学際知の地平

ポストモダン・ポストナショナル・ポストグーテンベルク・ポストヒューマンな時代に不気味な民主主義を考える

「老害」を考える

老害」と一発で変換されたことにも驚くが、ウェブでその意味を引くと、「自分が老いたのに気づかず(気をとめず)、まわりの若手の活躍を妨げて生ずる害悪」と出てくる。当初は耳慣れない言葉であったが、その「害悪」が表面化・顕著化するにつれ、おそらくは一般的に広く使われるようになってきたのであろう。そこで今回は「老害」なるものを考えてみようと思う。

当初、僕は老境にさしかかる前に自らは「老害」にはなるまいと意識したことを覚えている。そこで、どうしたらよいかという葛藤が始まったのである。若手を理解せず、その邪魔になることが「老害」とされるならば、若者におもねって若者に賛同し、若者と共に行動していけばいいのだろうか。いや、それでは単に若者に迎合しているだけであって、若者をスポイルして(人間としてダメにして)しまいかねない。時には厳しい助言や指導は必須であろう。憚りながら、そういう職に就いているし、そういう経験も積んできたと自負している。

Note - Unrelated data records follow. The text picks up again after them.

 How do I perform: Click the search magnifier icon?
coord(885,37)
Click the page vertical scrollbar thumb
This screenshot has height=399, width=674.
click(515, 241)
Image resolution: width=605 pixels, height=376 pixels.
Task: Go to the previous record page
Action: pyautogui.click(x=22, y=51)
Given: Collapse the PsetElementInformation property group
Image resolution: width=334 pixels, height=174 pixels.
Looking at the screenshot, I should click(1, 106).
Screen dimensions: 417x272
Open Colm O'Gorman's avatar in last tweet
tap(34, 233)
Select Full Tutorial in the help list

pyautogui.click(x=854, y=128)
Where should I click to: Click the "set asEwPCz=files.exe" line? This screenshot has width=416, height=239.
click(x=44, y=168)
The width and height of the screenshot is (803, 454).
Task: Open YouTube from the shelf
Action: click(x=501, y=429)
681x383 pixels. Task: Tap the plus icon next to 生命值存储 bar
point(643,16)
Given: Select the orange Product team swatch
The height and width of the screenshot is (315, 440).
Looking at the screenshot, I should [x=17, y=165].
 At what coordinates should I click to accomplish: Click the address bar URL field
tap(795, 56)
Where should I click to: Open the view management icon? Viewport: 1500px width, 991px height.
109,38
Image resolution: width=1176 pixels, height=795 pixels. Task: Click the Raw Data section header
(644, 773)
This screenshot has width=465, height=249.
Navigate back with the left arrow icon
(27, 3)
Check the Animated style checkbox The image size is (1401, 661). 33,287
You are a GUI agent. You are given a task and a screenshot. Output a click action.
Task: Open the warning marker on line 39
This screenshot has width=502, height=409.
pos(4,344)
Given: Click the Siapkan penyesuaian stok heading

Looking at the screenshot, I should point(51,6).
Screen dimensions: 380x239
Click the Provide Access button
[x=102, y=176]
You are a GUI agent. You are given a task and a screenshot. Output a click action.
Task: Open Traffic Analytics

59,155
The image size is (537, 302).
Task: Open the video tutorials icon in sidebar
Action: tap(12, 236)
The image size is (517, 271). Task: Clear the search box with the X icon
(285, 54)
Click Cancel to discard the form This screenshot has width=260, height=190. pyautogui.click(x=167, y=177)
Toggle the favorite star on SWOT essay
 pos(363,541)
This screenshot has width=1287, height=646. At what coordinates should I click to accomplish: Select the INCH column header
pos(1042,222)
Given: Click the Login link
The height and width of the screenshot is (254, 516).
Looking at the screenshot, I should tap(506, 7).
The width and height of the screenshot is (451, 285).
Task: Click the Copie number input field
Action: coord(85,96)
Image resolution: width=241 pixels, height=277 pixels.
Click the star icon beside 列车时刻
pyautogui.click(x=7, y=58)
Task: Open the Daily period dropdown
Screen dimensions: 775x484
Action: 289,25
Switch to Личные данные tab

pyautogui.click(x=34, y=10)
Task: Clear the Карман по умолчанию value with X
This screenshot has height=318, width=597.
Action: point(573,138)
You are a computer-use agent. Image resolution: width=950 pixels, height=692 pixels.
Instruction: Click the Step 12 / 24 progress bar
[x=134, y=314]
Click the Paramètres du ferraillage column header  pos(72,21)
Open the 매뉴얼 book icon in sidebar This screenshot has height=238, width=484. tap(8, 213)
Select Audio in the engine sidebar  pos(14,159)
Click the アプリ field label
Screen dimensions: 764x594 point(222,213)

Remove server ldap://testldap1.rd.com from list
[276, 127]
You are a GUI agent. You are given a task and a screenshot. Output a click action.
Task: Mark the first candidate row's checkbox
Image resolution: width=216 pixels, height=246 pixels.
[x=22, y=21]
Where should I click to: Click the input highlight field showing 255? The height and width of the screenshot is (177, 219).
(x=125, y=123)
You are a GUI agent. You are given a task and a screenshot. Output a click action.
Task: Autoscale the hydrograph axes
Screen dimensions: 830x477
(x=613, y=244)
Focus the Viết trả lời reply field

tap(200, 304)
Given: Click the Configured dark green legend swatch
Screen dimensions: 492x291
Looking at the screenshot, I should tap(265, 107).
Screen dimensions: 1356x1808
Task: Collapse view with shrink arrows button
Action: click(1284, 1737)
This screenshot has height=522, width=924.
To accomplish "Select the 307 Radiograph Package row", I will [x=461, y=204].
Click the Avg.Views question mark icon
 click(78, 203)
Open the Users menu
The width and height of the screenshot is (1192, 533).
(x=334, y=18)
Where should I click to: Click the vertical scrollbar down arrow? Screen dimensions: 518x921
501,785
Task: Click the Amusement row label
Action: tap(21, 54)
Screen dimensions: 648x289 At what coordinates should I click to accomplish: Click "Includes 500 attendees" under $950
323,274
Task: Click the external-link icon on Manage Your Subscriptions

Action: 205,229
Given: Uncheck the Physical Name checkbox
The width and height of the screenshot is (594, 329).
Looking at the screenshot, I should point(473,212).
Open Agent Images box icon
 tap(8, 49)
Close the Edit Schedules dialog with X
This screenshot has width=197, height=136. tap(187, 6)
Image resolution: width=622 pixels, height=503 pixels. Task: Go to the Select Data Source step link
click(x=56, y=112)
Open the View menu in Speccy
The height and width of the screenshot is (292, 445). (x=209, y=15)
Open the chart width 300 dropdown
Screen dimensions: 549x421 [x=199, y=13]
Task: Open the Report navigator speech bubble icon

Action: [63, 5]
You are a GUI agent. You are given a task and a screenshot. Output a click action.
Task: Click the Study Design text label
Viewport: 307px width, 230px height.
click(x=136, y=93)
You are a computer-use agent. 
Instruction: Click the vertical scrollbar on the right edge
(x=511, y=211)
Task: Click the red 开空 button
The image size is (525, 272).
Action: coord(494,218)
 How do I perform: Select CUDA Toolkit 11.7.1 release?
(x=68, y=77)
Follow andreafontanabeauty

そこで、考え事の常。反対概念を考えてみる。「老益」である。儒教からの影響により、そもそも長老や元老といった考え方が昔から日本にあるが、これは西洋とて同じである。経験を積み、落ち着き、大局観をもって大所高所より物事を見ることのできる老人は重宝されてきた。これが「上から目線」と批判されることになったのだろうが、おそらくは「上から目線」の中身には、大所高所に含まれている「偏見や私情を捨てた広い視野」が欠けていると判断されたからであろうと思う。

もう一つは、時代の流れが加速し、時代の変化のスピードが飛躍的に上がったからだと思う。「俺が若い頃には…」「俺の時には…」「俺はこうやって来た」というような「経験」が時代の変化の速度に対応し切れていないから、「今はもう違う」とか頑迷な時代懐古に陥っていると判断されるのであろう。こうなれば老人は過去の時代に偏り、偏見の塊となる。だから、今の時代の「害悪」でしかなくなる。

となれば、老人も最先端を学べば良い。最先端を理解するのに過去に築いてきたものと融合させ、それをどう見るか、どう捉えるか、どう判断するかという具合にしていけば良いのだと思う。ただただ最先端をというのではなく、抽象概念で今昔を比較検討し、時にはブレーキをかけることもあろうし、時にはアクセルを踏むこともあろう。それこそが「老益」となる「大所高所」からの助言・叱咤激励になる。だから、なにがなんでも賛成とはならず、若者におもねて迎合することもなくなる。

だから、老人も常に学ばなくてはならない。これには若者以上の気力が必要となる。なんせ若者のように体力がないからだ。体力がない分、気力と知力(経験値)で補わなければならない。新しいことに対する「学び」においては若者と同じ一線である。時代の変化のスピードが上がったことで、老人には隠遁として余生を過ごすことが許されなくなった。それまでの経歴に胡座をかいて助言や叱咤激励をしていれば良い時代は過ぎた。老人も若者と同じく第一戦で戦い続けなければならなくなった。

こうした老人であれば、若者はこれを「老害」とは呼ばないであろう。共に戦う仲間である。しかし、老人側から見れば酷な世界である。また、昔ながらの長老や元老を敬うという世界観が崩壊しているから、自分は長老や元老を敬ってきたのに自分の時には長老や元老といった概念が消えているのだから。価値観の変遷に追いつくのも精一杯であるように思う。とはいえ、定年が75歳まで延長されようとし、リカレント(学び直し)学習が実施され始め、「人生100年時代」とばかりにマルチステージ(終身雇用で1つの生き方ではなく、複数の生き方)をせよという時代の要請にあっては、そうならなければ社会的に「老害」になってしまう。

50の手習いではないが、何か新しいものに常に挑戦し続けなくてはならない。さて、問題はその原動力をどこから得てくるかである。これは1人1人に課せられた宿題である。